Filmin temel noktası bipolar bozukluk olsa da feminizm ve ırkçılığa da bariz bir şekilde değinildiğini görmekteyiz. Bir annenin kariyeri için çocuklarını babalarına bırakması acımasızlık olarak yansıtılmakta. Aynı durumu baba figürü açısından değerlendirdiğimizde ise karşılaştığımız manzara fedakar bir erkek modeli çünkü bir erkeğin çocuklarıyla ilgilenmesi olağandışı olarak algılanmakta. Bu sırada Maggie’nin iş arama süreci sıkıntılı geçiyor. New York’ta oldukça iyi bir şirketten iş teklifi alsa da çocuklarının yanında olabilmek adına Boston’da sürdürüyor görüşmelerini. Ancak bu sefer karşısına çıkan engel çocuklarıdır. İki çocuklu bir annenin, özellikle iki kız çocuğu olan bir annenin, şirketlerinin esnek çalışma saatlerine uyabileceğini düşünmedikleri için bir şekilde geçiştiriyorlar. Siyahi bir kadın olduğu için de kabul alabileceği yerler ne yazık ki kısıtlı.
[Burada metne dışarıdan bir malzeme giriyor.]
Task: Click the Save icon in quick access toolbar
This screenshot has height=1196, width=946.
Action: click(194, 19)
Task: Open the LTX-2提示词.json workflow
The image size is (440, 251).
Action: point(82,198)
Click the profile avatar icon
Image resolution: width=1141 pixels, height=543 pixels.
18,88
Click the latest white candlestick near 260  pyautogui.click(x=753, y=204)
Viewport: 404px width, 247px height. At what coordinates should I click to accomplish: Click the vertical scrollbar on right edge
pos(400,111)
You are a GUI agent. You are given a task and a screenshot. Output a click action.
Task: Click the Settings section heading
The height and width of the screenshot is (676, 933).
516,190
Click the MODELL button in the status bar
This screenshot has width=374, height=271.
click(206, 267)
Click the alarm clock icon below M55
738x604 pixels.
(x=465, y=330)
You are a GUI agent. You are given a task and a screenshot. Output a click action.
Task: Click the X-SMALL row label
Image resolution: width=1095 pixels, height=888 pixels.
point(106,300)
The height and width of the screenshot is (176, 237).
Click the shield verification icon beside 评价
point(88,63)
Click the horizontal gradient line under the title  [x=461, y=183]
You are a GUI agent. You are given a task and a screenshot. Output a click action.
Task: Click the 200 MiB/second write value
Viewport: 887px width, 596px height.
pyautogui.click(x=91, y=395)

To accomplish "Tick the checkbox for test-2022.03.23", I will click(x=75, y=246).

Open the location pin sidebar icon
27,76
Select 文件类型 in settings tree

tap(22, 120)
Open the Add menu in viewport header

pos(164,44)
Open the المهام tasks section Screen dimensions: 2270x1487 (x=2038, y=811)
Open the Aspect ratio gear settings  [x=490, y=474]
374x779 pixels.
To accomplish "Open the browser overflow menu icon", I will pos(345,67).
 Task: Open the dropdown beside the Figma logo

-Filmle İlgili Kişisel İzlenimlerim-
Keyifle izlenebilecek akıcı bir film. Ancak ana temanın bipolar bozukluk olması sebebiyle izleyici olarak daha açıklayıcı bir senaryo bekledim. Bilgilendirici kısmı eksik kalmışsa da ön araştırma yapıldığı takdirde sorun olmayacaktır. Herkese iyi seyirler dilerim.